The gist: Annual estimates from the U.S. Census Bureau show across-the-board declines in growth speed, and shrinking populations, in and around Lafayette from 2016-2017.
Lafayette is the biggest loser. The city lost 581 residents in the estimate. That’s not a horrendous bleed, but against the backdrop of rapid growth since 2010, the contraction is concerning. Lafayette’s population estimate is 126,848. It’s worth noting that these numbers aren’t confirmed and won’t be until the 2020 census is released. The numbers could be wrong in either direction.
Broussard, Youngsville and Carencro continued to add residents but at a slower pace. Youngsville’s overall growth since the 2010 census is an astronomical 65 percent. Broussard added 502 residents. Carencro added 192. Here is how the changes shake down:
What it all means: Leafing through the figures, the inflection year appears to be 2015, just after the price of oil collapsed. Lafayette’s Metropolitan Statistical Area grew rapidly over the first half of this decade — in 2013 Acadia, Iberia and Vermilion parishes joined the existing Lafayette/St. Martin MSA — while many other MSAs across the country suffered in the wake of the mortgage crisis of 2008. The region’s economy was buoyed by a strong oil market.

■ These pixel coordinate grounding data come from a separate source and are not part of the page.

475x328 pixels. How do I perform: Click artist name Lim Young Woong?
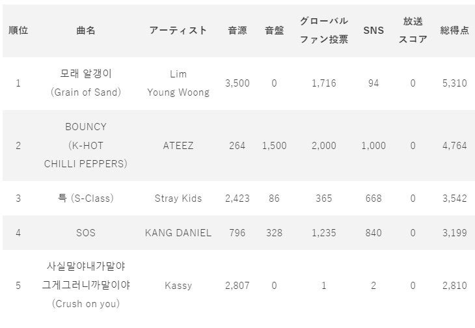tap(178, 83)
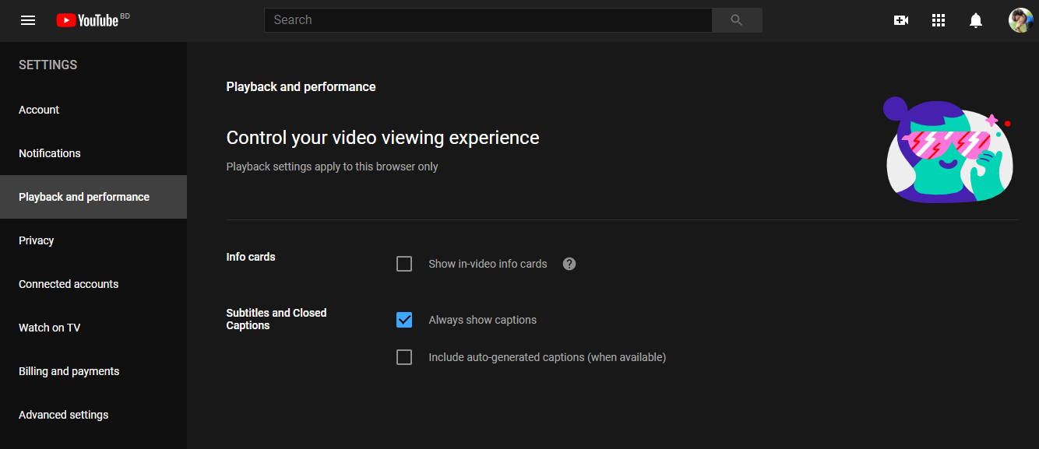
Task: Select Playback and performance section
Action: (84, 197)
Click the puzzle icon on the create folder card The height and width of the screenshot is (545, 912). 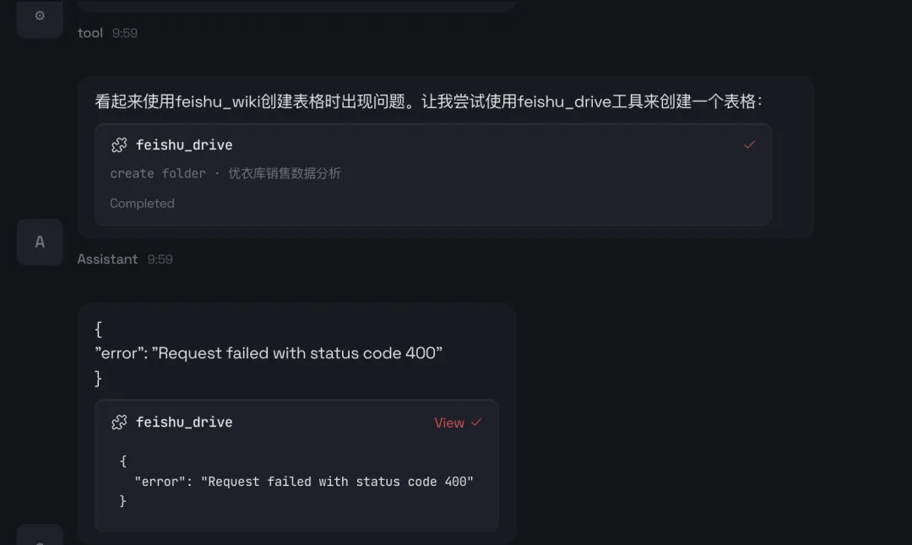click(x=119, y=145)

However, as the most recent figures show, Lafayette’s MSA posted a small decline to 491,558. In the grand scheme of things, that’s a rounding error. But the overall trend remains troubling.
As noted in The Advertiser, this certainly fuels concern that the citizens of Lafayette could lose control over their self-determination. As more people move into other municipalities or unincorporated portions of the parish, Lafayette’s power on the City-Parish Council will diminish. This is information that will arm the #Lafayexit battle cry.